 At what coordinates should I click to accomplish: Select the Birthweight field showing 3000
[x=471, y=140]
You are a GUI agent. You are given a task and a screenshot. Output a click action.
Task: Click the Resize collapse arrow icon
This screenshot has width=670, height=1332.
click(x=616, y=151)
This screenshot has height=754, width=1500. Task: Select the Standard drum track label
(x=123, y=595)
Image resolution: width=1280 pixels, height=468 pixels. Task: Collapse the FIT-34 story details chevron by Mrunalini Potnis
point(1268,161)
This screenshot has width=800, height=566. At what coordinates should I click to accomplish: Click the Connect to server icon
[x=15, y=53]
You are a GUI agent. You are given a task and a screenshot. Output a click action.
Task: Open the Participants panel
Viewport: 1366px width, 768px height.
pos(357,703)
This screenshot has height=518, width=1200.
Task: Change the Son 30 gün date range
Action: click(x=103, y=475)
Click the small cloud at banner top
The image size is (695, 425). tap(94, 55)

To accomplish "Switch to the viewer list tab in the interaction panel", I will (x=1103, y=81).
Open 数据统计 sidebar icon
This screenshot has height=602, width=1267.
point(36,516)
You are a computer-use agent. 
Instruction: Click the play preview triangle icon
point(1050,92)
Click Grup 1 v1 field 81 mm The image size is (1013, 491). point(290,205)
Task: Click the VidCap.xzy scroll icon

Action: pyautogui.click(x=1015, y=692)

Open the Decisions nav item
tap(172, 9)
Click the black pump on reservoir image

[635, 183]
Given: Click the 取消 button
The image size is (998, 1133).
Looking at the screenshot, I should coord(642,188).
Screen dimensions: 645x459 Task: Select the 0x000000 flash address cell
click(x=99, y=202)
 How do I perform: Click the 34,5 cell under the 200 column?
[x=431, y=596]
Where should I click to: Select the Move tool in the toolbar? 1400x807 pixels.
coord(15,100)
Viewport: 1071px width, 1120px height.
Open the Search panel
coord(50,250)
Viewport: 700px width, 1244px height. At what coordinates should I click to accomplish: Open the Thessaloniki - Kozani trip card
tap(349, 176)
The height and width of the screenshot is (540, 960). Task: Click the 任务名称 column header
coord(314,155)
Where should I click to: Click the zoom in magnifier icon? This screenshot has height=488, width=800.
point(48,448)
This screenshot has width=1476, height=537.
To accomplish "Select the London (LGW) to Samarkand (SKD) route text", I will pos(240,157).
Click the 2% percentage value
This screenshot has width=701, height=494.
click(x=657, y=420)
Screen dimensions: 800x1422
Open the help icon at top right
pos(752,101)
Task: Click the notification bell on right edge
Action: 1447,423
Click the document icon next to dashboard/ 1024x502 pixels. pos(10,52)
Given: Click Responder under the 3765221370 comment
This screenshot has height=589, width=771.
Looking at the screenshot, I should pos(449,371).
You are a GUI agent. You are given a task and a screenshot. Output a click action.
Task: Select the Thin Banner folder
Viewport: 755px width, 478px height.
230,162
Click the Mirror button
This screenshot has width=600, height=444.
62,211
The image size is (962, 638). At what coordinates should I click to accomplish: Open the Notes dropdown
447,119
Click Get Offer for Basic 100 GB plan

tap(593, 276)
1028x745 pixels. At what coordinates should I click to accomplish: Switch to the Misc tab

### WHAT THE TASK ASKS
Taking the entries above, write out exactly the lines starting with the line containing "Click the document" and going on through the line containing "Task: Select the Thin Banner folder", both included, and nothing else.

### FINAL ANSWER
Click the document icon next to dashboard/ 1024x502 pixels. pos(10,52)
Given: Click Responder under the 3765221370 comment
This screenshot has height=589, width=771.
Looking at the screenshot, I should pos(449,371).
You are a GUI agent. You are given a task and a screenshot. Output a click action.
Task: Select the Thin Banner folder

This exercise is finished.